Gather each line of the entries below that contains the word "accomplish", and copy those lines out in full.

== Records provided

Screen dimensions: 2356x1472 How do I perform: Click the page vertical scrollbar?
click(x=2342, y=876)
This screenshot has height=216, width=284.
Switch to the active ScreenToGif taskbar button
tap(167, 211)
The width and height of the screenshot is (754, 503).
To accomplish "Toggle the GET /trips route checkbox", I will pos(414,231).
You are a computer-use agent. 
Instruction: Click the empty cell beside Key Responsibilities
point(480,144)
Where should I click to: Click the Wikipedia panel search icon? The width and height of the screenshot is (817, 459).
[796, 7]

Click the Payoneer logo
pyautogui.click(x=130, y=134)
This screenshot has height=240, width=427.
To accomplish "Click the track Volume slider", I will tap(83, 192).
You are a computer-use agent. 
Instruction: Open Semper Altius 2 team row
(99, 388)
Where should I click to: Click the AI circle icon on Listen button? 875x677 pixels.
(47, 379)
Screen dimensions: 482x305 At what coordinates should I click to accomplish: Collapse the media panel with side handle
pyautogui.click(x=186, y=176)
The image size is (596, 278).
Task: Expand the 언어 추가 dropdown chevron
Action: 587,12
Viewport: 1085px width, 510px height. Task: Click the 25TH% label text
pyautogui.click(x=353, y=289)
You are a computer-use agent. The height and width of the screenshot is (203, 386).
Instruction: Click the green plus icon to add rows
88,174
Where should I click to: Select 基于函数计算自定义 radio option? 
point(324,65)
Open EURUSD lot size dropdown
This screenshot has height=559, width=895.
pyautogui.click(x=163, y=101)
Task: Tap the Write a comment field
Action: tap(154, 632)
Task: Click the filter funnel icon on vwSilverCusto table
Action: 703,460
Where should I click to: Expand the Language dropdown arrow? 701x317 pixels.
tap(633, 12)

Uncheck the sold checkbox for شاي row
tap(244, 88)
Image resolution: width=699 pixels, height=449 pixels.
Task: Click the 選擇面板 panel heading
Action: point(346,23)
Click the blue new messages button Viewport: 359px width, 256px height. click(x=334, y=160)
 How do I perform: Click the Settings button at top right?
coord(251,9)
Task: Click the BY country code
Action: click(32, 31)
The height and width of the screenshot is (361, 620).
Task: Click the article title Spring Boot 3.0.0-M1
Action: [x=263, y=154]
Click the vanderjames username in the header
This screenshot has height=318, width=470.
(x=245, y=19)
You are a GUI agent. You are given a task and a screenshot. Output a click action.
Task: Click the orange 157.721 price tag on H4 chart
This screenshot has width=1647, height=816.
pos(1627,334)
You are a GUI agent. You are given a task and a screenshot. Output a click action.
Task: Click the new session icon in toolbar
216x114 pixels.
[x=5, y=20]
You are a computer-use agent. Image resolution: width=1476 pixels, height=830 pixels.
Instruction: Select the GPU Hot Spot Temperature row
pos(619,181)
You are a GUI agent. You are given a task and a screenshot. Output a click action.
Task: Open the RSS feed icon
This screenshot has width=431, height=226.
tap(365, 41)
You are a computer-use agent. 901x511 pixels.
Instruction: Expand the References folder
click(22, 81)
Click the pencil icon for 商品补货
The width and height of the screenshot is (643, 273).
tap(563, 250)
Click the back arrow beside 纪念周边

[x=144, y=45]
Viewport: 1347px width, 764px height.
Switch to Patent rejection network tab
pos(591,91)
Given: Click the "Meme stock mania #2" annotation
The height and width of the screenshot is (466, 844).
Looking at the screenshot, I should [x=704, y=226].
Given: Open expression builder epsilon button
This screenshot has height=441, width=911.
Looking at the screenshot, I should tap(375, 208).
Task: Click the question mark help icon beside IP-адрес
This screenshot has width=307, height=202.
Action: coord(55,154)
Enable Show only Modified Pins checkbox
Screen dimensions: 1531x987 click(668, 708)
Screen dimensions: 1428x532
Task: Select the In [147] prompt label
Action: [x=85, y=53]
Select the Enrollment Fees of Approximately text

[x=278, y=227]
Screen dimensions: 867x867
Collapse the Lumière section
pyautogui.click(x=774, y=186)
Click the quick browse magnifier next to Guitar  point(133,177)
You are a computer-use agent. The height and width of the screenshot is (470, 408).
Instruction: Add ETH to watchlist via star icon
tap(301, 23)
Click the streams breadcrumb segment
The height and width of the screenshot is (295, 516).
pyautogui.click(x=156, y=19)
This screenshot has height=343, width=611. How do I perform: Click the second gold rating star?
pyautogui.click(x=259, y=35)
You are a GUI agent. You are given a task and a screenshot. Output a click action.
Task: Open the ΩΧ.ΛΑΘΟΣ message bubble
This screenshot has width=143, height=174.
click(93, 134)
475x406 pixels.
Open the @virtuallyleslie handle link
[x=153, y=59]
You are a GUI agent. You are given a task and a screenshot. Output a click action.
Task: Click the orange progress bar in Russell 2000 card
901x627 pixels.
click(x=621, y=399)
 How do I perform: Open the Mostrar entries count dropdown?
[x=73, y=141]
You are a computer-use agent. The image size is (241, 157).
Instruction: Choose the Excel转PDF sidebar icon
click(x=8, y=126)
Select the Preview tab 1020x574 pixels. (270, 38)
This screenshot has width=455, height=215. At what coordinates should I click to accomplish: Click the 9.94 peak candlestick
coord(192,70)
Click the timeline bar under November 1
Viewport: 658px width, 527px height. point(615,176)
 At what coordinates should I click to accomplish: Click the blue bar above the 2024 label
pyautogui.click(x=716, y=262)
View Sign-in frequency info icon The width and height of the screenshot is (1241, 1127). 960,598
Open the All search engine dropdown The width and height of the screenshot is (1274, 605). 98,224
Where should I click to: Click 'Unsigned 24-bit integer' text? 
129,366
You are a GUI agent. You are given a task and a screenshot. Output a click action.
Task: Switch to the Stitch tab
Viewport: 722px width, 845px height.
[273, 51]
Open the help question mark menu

====

### [Exercise solution]
To accomplish "Toggle the GET /trips route checkbox", I will pos(414,231).
To accomplish "Click the track Volume slider", I will tap(83, 192).
Screen dimensions: 482x305 At what coordinates should I click to accomplish: Collapse the media panel with side handle
This screenshot has width=455, height=215. At what coordinates should I click to accomplish: Click the 9.94 peak candlestick
 At what coordinates should I click to accomplish: Click the blue bar above the 2024 label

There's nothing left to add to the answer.